# As opener nears, Dallas Mavericks focus on defense and conditioning



## t1no (Jul 10, 2005)

> *As opener nears, Dallas Mavericks focus on defense and conditioning*
> 
> "We worked on defense, but we also worked a lot on conditioning," Carlisle said. "We got nine days to make sure we're in the condition we need to be in to play this style of basketball and compete at the highest level.
> 
> ...


http://www.dallasnews.com/sharedcon...avs/stories/102108dnspormavslede.2de73c8.html


----------



## croco (Feb 14, 2005)

> Carlisle said when he was hired this running style would require players to exhaust themselves.
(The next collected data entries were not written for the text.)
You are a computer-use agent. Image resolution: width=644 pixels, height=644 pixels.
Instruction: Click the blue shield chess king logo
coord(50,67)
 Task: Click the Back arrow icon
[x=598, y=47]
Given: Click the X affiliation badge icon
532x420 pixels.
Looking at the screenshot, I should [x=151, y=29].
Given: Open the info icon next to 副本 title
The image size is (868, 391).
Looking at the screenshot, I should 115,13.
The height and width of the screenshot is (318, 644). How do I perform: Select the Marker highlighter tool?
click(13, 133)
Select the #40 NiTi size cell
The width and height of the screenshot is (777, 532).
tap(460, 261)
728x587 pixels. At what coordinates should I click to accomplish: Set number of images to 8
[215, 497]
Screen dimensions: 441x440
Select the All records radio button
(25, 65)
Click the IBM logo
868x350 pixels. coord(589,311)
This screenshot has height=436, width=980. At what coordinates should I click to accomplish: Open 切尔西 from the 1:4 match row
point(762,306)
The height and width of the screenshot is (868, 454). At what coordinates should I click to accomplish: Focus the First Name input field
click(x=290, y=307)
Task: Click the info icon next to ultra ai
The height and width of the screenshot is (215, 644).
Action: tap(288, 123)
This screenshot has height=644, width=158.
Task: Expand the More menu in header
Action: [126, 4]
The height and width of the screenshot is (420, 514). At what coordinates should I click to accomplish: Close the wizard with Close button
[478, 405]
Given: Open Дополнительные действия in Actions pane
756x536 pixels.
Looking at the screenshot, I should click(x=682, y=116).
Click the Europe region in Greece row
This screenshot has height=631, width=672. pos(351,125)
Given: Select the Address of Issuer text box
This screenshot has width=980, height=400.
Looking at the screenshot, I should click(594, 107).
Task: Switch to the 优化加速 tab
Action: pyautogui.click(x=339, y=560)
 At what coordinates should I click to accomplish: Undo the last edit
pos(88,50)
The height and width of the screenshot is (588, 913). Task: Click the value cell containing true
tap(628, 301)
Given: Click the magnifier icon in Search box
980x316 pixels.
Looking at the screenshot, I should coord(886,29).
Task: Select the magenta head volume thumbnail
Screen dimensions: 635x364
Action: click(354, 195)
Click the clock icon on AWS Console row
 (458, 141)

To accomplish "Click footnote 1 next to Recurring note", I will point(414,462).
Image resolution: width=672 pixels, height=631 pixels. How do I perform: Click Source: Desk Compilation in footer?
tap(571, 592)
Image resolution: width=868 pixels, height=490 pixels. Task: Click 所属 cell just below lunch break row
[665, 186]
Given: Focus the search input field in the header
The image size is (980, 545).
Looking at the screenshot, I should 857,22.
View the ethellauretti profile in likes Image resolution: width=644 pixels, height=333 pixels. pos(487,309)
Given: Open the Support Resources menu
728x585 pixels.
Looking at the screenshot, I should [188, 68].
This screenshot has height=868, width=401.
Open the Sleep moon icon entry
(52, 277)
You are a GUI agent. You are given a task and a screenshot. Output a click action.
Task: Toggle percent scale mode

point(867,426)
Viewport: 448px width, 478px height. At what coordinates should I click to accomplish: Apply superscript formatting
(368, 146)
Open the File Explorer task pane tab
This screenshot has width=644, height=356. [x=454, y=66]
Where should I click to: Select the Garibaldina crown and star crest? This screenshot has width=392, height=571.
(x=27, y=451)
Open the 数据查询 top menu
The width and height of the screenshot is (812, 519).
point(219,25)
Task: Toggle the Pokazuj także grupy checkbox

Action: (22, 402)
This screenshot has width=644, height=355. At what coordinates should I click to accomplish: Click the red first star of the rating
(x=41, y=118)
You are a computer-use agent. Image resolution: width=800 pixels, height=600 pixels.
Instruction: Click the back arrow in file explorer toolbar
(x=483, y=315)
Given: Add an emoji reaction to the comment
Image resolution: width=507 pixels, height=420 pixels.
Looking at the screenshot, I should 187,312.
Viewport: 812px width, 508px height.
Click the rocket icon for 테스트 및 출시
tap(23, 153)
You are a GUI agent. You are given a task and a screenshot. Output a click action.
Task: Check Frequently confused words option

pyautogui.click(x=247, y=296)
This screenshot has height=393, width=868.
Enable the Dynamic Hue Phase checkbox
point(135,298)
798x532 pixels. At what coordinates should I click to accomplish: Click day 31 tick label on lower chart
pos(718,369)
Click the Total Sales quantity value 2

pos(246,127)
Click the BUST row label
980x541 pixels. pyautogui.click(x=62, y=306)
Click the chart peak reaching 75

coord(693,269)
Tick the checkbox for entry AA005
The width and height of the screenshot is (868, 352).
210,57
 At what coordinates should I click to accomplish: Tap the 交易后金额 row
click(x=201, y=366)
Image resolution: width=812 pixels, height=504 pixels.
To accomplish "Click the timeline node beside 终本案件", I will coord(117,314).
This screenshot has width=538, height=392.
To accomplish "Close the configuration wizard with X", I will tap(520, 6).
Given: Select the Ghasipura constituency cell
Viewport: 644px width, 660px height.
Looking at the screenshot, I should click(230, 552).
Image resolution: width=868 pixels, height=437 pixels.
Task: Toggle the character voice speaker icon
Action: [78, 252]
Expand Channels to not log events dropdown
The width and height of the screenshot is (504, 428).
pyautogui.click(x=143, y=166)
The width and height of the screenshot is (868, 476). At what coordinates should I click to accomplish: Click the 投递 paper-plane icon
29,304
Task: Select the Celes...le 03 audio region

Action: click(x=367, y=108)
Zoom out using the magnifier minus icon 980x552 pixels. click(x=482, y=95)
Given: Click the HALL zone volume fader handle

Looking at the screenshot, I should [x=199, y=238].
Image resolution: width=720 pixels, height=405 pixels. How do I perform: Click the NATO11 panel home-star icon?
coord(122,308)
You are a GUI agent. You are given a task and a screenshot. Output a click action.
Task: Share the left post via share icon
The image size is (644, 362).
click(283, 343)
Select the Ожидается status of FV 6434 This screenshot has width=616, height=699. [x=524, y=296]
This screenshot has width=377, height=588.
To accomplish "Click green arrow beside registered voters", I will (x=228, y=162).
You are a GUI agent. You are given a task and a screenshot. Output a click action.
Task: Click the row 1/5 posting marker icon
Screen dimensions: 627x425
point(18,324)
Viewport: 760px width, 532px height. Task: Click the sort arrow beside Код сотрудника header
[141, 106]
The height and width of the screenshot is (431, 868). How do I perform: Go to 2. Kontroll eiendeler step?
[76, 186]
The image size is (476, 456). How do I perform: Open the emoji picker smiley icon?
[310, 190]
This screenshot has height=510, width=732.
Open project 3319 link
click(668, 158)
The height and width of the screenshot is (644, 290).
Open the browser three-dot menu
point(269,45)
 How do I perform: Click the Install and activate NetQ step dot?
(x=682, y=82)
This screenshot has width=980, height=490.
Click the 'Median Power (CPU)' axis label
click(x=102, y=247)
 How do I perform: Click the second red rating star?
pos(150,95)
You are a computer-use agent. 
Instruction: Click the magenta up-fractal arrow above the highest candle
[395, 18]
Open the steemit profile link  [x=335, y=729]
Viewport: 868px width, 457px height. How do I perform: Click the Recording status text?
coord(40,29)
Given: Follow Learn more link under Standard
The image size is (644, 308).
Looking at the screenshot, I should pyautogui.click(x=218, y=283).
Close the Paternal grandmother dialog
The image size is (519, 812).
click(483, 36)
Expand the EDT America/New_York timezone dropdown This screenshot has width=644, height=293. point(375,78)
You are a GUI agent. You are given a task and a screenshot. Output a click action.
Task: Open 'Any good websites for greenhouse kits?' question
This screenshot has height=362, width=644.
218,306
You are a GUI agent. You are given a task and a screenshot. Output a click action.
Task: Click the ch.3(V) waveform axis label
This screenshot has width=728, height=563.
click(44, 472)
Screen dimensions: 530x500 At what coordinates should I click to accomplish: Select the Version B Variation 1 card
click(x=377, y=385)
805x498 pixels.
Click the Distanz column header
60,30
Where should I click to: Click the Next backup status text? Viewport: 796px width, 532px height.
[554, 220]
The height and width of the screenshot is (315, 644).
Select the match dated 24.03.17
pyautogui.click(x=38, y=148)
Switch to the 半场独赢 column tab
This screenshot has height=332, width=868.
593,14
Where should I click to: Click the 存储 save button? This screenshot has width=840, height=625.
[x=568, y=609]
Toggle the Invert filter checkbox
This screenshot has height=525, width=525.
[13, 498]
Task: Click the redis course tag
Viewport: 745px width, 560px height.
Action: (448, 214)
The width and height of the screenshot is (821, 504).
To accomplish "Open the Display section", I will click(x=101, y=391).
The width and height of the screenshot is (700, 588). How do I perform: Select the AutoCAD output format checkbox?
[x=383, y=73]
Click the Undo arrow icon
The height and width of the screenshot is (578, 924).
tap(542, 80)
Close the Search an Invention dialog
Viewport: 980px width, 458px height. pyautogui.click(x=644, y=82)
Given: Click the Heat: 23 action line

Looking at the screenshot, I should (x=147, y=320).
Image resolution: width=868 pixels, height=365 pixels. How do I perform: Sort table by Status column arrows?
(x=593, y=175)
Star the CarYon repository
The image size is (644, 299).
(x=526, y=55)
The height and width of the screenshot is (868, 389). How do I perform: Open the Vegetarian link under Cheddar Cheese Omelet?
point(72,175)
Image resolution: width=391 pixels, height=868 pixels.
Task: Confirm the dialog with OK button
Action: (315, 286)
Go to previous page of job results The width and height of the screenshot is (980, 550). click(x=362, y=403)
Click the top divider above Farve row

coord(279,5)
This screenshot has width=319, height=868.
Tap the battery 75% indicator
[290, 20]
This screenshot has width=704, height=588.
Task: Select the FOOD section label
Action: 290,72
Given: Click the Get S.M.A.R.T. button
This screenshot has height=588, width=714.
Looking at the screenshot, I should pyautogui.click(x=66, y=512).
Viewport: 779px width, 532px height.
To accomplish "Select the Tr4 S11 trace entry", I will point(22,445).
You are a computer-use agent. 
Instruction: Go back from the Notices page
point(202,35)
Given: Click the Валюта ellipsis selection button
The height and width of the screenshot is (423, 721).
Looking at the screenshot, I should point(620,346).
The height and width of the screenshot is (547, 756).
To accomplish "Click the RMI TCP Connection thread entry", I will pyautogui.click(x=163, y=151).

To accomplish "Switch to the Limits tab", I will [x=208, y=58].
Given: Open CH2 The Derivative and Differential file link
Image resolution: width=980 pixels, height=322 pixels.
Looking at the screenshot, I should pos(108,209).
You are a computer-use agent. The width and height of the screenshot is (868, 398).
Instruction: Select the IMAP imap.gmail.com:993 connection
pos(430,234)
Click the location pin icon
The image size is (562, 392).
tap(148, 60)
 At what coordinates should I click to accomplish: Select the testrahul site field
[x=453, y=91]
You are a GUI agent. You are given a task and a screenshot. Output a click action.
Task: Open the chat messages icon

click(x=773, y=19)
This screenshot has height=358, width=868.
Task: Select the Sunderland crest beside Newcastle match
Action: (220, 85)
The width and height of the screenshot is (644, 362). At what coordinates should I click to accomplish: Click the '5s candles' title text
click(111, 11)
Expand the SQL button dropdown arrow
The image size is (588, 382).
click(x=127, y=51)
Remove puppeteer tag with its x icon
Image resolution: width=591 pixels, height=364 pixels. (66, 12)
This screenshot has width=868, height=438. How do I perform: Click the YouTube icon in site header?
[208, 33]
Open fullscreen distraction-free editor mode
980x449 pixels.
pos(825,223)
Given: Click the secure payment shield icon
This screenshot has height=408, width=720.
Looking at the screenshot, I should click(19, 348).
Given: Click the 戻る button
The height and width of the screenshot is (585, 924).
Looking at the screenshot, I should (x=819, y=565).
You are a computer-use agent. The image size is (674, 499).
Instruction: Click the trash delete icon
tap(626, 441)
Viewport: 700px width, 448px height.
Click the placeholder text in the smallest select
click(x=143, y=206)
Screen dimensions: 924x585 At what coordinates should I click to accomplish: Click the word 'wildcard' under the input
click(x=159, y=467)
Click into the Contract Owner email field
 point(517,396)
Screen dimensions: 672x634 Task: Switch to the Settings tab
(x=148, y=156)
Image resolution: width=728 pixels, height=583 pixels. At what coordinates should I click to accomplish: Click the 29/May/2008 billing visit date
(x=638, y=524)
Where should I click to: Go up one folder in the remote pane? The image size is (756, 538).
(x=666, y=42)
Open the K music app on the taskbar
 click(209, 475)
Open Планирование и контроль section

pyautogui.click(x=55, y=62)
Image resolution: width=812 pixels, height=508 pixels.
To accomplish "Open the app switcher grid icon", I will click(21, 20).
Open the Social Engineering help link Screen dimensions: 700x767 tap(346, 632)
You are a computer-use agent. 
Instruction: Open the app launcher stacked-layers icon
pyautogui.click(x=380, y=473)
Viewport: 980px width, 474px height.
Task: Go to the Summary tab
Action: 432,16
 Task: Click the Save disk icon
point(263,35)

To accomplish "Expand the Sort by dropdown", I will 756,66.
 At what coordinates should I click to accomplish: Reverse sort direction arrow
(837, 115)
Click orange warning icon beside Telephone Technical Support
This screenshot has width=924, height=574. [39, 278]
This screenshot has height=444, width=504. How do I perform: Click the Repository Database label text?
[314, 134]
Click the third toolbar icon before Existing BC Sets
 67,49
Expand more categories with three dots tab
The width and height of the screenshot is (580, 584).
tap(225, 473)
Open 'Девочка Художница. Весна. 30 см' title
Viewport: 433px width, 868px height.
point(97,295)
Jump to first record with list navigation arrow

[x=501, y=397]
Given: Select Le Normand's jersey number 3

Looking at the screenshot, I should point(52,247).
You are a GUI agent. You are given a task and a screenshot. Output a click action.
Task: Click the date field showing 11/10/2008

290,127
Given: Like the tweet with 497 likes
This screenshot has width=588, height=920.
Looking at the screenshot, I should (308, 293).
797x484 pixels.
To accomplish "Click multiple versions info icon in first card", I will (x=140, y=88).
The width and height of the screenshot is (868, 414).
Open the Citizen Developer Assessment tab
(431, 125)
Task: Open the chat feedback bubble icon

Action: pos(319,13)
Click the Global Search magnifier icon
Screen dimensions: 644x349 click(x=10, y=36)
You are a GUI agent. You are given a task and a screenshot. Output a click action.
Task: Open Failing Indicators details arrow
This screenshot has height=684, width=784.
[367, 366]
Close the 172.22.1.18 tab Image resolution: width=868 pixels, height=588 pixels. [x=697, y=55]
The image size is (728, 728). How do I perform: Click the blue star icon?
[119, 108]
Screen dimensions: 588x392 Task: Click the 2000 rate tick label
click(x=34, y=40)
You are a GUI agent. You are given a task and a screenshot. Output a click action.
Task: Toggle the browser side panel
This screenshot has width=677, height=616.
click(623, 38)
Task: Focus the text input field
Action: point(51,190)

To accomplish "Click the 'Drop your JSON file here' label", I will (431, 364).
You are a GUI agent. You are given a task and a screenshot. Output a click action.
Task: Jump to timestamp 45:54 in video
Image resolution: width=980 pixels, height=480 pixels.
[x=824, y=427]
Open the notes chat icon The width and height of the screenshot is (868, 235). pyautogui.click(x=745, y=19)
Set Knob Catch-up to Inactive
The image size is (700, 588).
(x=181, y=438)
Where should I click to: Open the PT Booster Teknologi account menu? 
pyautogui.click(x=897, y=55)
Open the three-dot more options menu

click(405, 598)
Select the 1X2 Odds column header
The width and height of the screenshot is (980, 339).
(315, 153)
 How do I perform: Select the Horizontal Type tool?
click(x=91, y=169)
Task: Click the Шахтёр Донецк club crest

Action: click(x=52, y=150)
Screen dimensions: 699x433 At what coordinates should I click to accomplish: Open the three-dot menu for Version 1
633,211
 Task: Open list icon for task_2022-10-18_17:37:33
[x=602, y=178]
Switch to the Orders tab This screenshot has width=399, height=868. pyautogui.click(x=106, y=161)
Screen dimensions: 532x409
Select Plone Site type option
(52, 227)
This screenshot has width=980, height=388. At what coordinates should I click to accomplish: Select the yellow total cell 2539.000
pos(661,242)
That didn't happen before ? :thinking2:


----------



## HB (May 1, 2004)

I noticed Wright has been starting during the preseason games. He should fit into the whole defensive scheme that Carlisle likes to employ


----------



## croco (Feb 14, 2005)

HB said:


> I noticed Wright has been starting during the preseason games. He should fit into the whole defensive scheme that Carlisle likes to employ


Wright would have to play sensational defense to justify a starting role since his offensive game is poor. We would have the worst starting shooting backcourt in the NBA with Kidd and Wright and that doesn't bode well for our the team.


----------



## edwardcyh (Dec 13, 2005)

croco said:


> Wright would have to play sensational defense to justify a starting role since his offensive game is poor. We would have the worst starting shooting backcourt in the NBA with Kidd and Wright and that doesn't bode well for our the team.


Wright could be streaky though.

He's really not a bad choice for a starting SG, considering we had Adrian Griffin starting at one point....


----------



## t1no (Jul 10, 2005)

edwardcyh said:


> Wright could be streaky though.
> 
> He's really not a bad choice for a starting SG, considering we had *Adrian Griffin* starting at one point....


:lol:


----------



## croco (Feb 14, 2005)

At least we got to the Finals when he was starting :whistling:


----------



## edwardcyh (Dec 13, 2005)

croco said:


> At least we got to the Finals when he was starting :whistling:


I know!

It was too much Dirk for Adrian Griffin to handle....


----------